Exercise - Exact repetition is the task: copy every entry below.

Segment Start: Records for processing

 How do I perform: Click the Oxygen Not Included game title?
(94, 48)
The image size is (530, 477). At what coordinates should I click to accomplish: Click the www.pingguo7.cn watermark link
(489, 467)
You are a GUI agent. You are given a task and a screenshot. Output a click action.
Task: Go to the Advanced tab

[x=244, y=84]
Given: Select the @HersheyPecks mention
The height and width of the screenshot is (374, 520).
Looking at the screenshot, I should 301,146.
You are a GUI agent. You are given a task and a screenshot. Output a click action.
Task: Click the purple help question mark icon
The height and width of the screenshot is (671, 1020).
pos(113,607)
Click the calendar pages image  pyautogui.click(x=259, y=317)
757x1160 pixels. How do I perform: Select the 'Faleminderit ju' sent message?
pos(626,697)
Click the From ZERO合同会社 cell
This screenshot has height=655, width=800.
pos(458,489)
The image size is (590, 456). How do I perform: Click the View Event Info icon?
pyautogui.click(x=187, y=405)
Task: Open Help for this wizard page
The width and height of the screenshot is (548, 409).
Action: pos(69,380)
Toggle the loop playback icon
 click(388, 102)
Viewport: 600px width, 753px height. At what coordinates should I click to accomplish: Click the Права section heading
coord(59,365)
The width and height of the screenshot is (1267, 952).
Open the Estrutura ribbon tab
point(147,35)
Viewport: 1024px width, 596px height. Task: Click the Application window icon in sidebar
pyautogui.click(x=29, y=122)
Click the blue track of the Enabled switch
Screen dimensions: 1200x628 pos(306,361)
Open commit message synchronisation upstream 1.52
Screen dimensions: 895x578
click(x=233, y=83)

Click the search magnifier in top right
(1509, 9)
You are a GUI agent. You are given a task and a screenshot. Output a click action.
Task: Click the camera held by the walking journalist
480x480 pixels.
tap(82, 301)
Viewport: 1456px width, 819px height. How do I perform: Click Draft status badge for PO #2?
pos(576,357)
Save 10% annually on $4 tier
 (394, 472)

Segment End: Records for processing

Response area -
 How do I perform: Click the Oxygen Not Included game title?
(94, 48)
The image size is (530, 477). At what coordinates should I click to accomplish: Click the www.pingguo7.cn watermark link
(489, 467)
You are a GUI agent. You are given a task and a screenshot. Output a click action.
Task: Go to the Advanced tab

[x=244, y=84]
Given: Select the @HersheyPecks mention
The height and width of the screenshot is (374, 520).
Looking at the screenshot, I should 301,146.
You are a GUI agent. You are given a task and a screenshot. Output a click action.
Task: Click the purple help question mark icon
The height and width of the screenshot is (671, 1020).
pos(113,607)
Click the calendar pages image  pyautogui.click(x=259, y=317)
757x1160 pixels. How do I perform: Select the 'Faleminderit ju' sent message?
pos(626,697)
Click the From ZERO合同会社 cell
This screenshot has height=655, width=800.
pos(458,489)
The image size is (590, 456). How do I perform: Click the View Event Info icon?
pyautogui.click(x=187, y=405)
Task: Open Help for this wizard page
The width and height of the screenshot is (548, 409).
Action: pos(69,380)
Toggle the loop playback icon
 click(388, 102)
Viewport: 600px width, 753px height. At what coordinates should I click to accomplish: Click the Права section heading
coord(59,365)
The width and height of the screenshot is (1267, 952).
Open the Estrutura ribbon tab
point(147,35)
Viewport: 1024px width, 596px height. Task: Click the Application window icon in sidebar
pyautogui.click(x=29, y=122)
Click the blue track of the Enabled switch
Screen dimensions: 1200x628 pos(306,361)
Open commit message synchronisation upstream 1.52
Screen dimensions: 895x578
click(x=233, y=83)

Click the search magnifier in top right
(1509, 9)
You are a GUI agent. You are given a task and a screenshot. Output a click action.
Task: Click the camera held by the walking journalist
480x480 pixels.
tap(82, 301)
Viewport: 1456px width, 819px height. How do I perform: Click Draft status badge for PO #2?
pos(576,357)
Save 10% annually on $4 tier
 (394, 472)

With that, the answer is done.